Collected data

Segment Open

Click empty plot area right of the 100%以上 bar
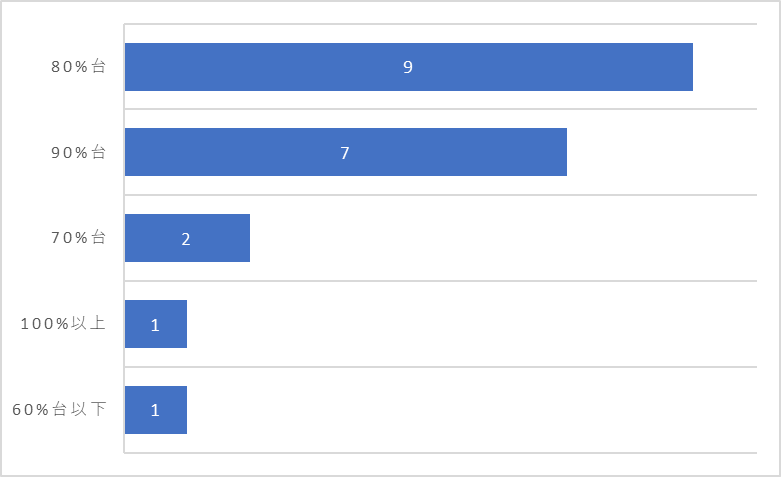The image size is (781, 477). point(472,324)
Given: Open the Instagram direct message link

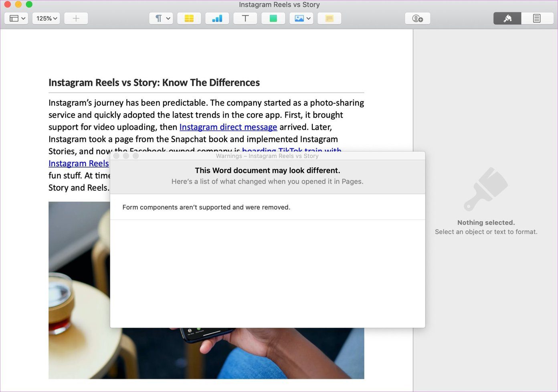Looking at the screenshot, I should tap(228, 127).
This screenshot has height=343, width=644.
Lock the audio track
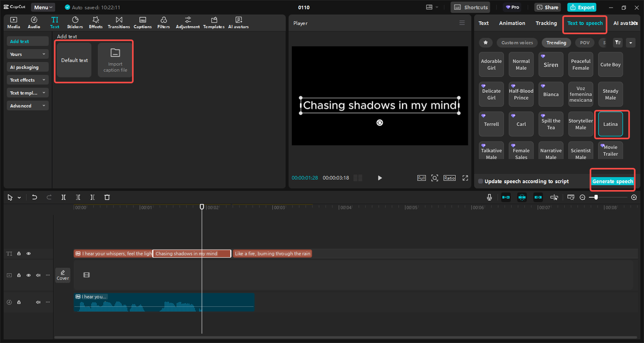(19, 302)
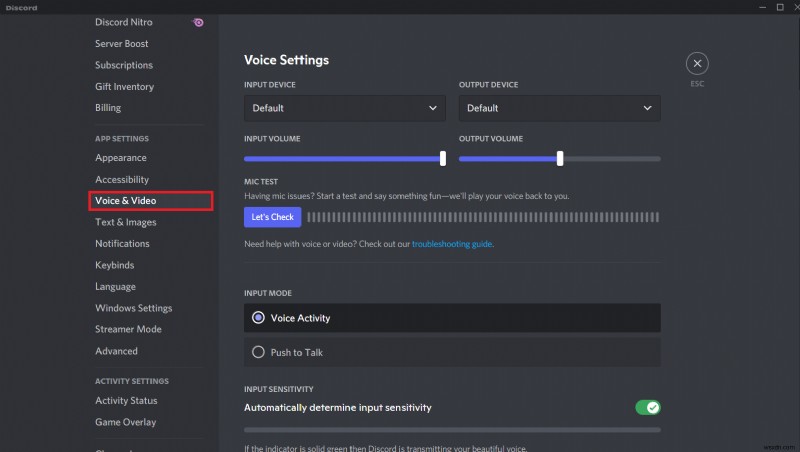Image resolution: width=800 pixels, height=452 pixels.
Task: Click the Discord Nitro badge icon
Action: (x=199, y=22)
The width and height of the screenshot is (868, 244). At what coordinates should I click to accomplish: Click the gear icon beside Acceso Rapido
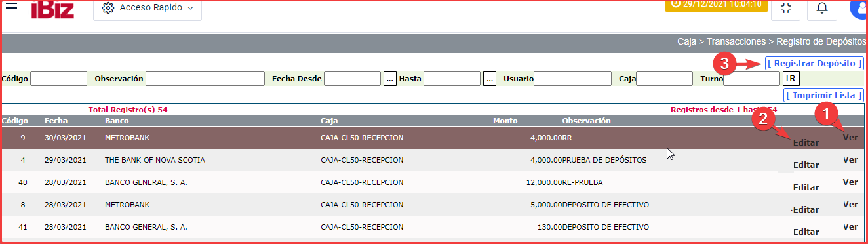109,8
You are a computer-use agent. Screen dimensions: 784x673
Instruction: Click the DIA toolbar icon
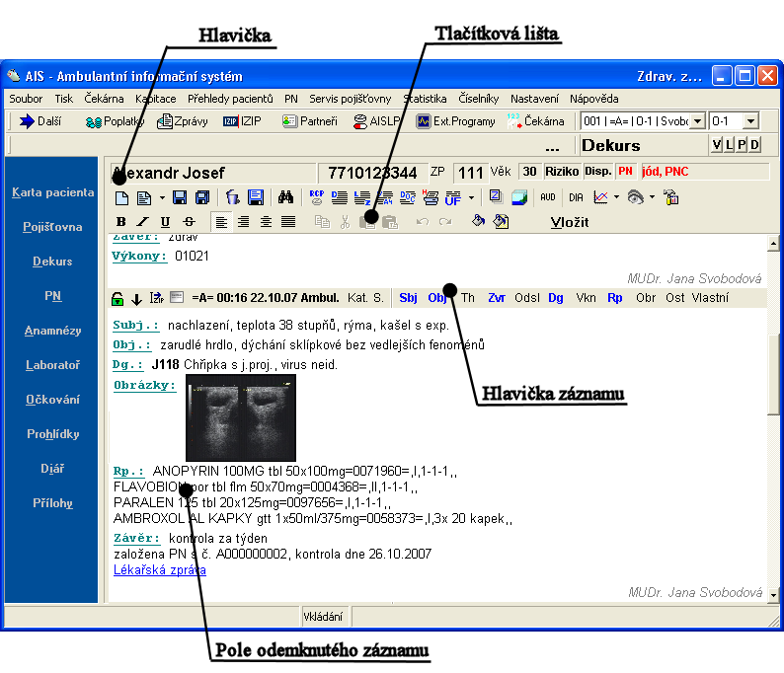point(577,197)
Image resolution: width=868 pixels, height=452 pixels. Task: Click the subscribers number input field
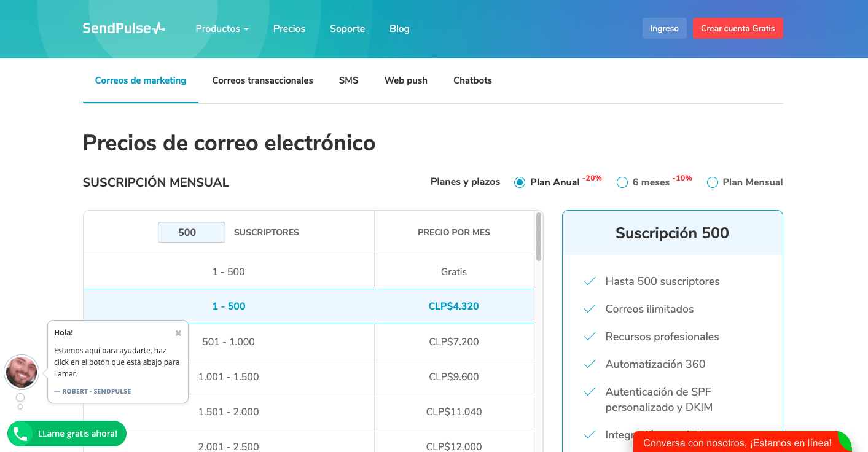[x=191, y=232]
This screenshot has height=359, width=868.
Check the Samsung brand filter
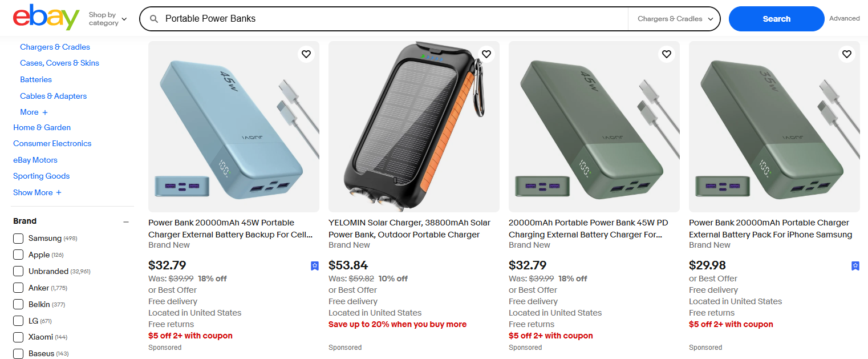point(18,239)
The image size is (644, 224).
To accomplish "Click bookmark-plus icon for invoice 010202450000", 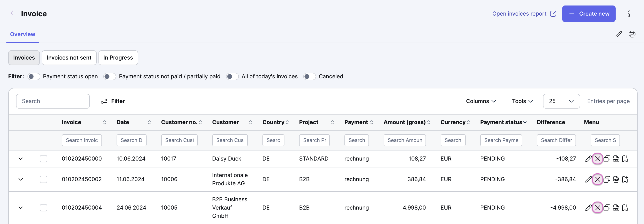I will [625, 159].
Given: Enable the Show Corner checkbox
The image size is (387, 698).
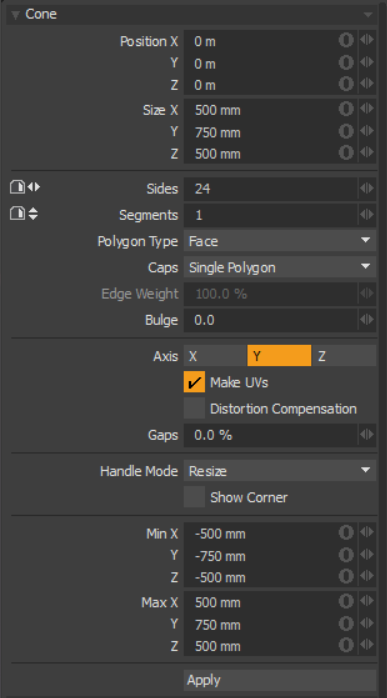Looking at the screenshot, I should pos(194,497).
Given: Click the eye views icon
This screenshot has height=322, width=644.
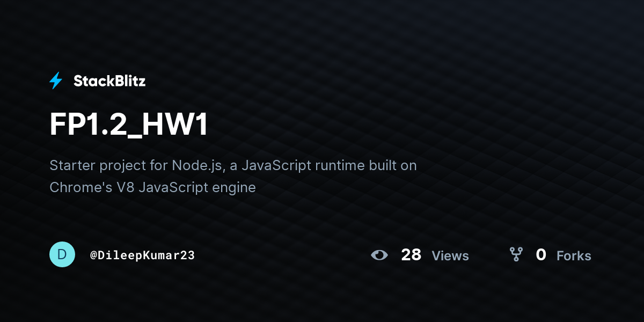Looking at the screenshot, I should (x=379, y=255).
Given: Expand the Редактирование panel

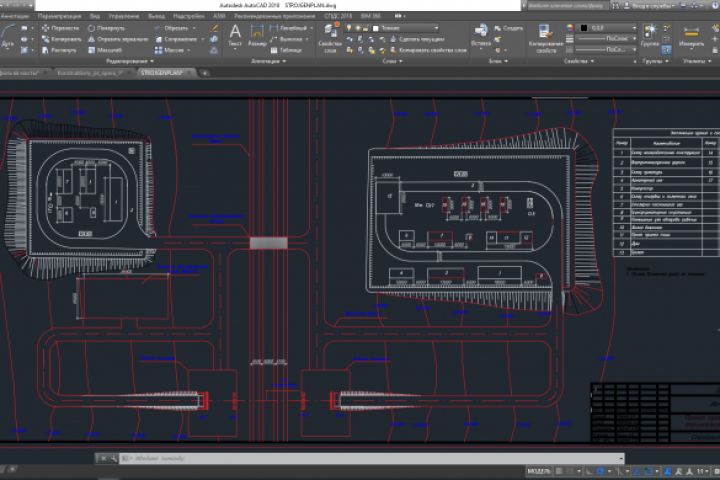Looking at the screenshot, I should (x=130, y=61).
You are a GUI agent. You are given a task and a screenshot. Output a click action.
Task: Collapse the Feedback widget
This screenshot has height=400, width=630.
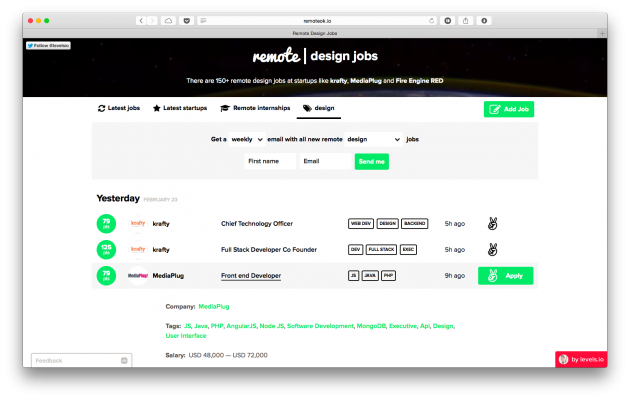(x=123, y=360)
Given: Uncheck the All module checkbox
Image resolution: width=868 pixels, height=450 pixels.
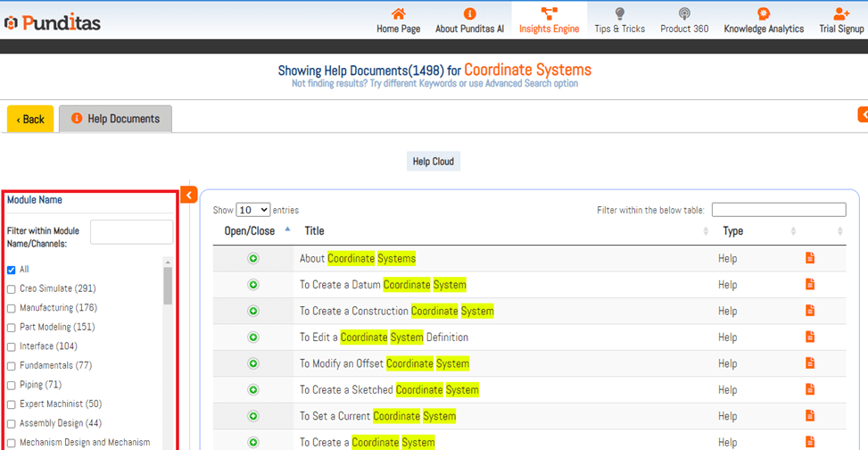Looking at the screenshot, I should click(x=12, y=270).
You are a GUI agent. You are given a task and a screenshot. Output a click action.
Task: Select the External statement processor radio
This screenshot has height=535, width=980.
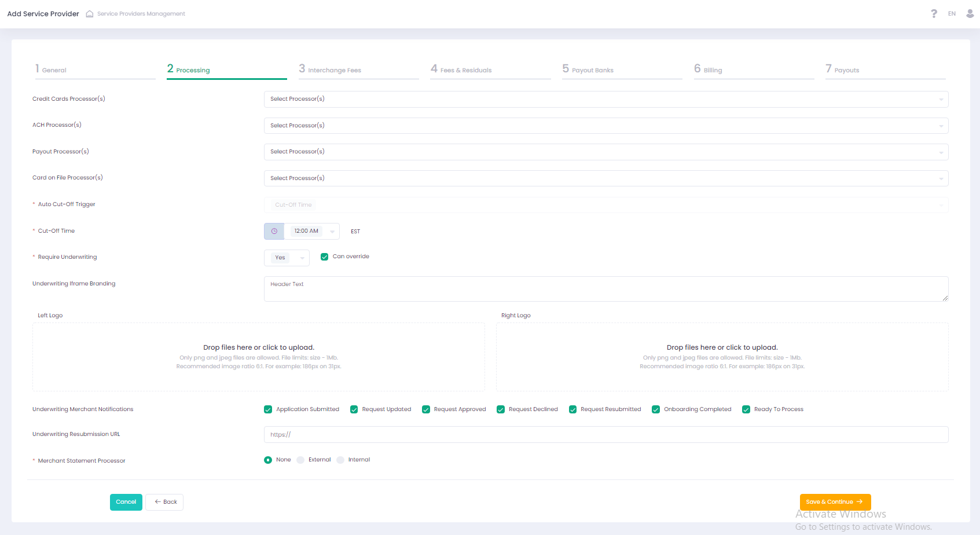click(300, 460)

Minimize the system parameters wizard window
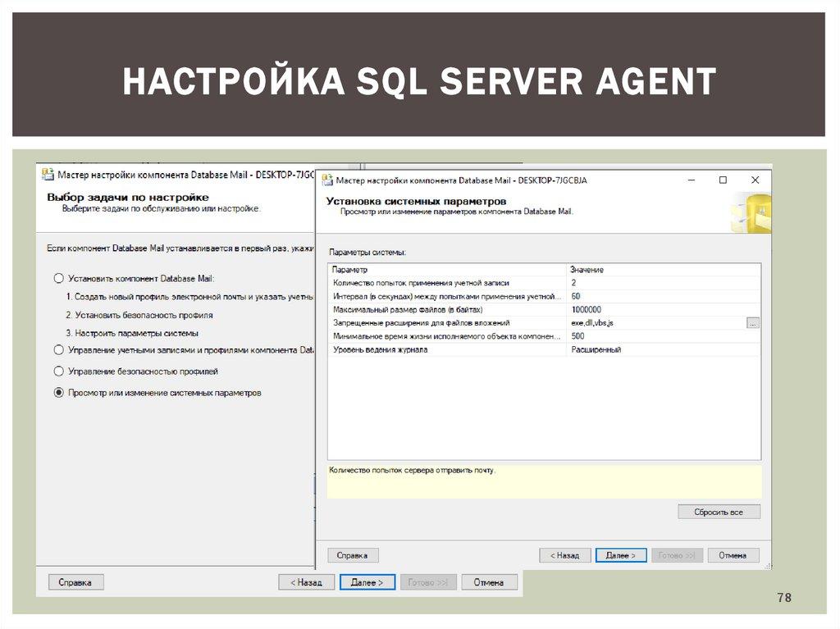(x=691, y=180)
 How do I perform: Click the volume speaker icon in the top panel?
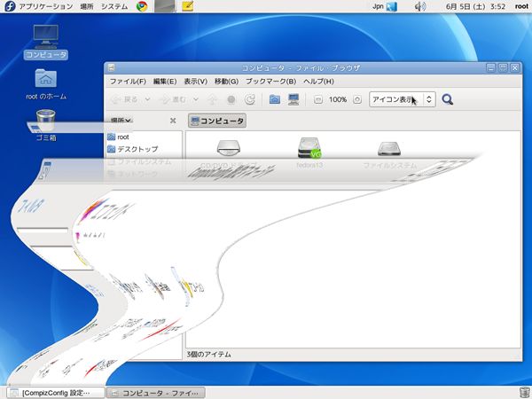[x=420, y=6]
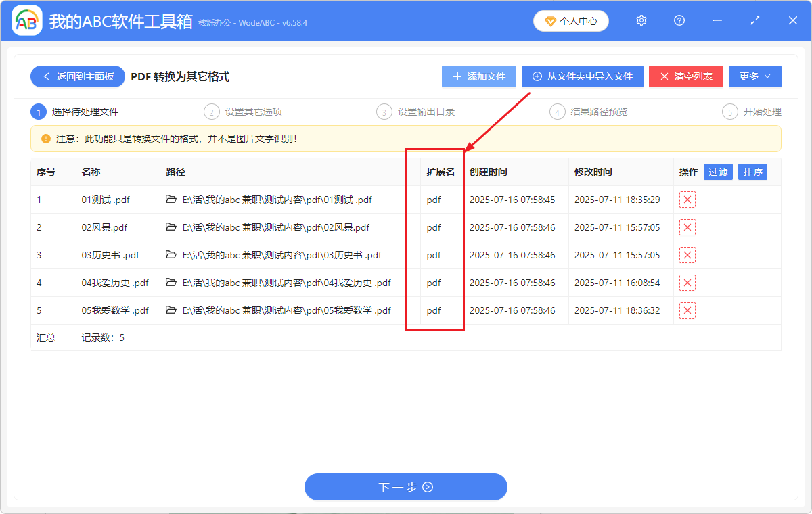Click 从文件夹中导入文件 button
812x514 pixels.
[582, 76]
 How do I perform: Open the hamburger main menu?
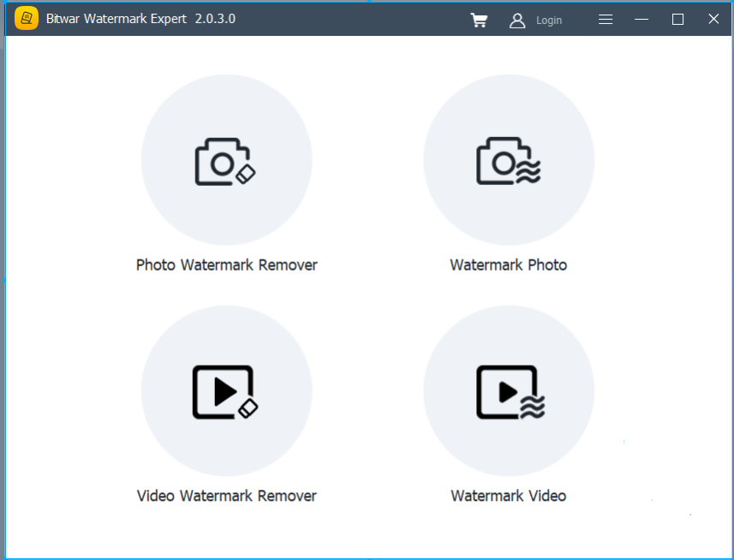tap(606, 19)
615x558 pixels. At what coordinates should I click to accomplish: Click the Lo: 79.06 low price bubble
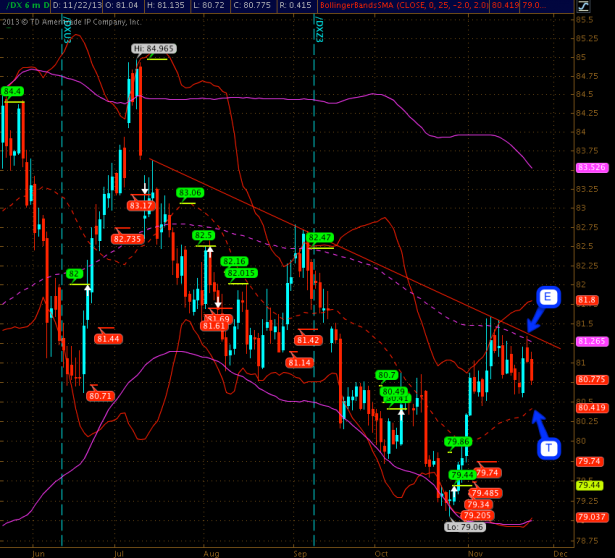pos(466,527)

Segment Closed

## WORK TO COMPLETE
Gather from the data above every line with the string "checkbox".

## WRITTEN SOLUTION
Given: Enable the Show Corner checkbox
Given: Uncheck the All module checkbox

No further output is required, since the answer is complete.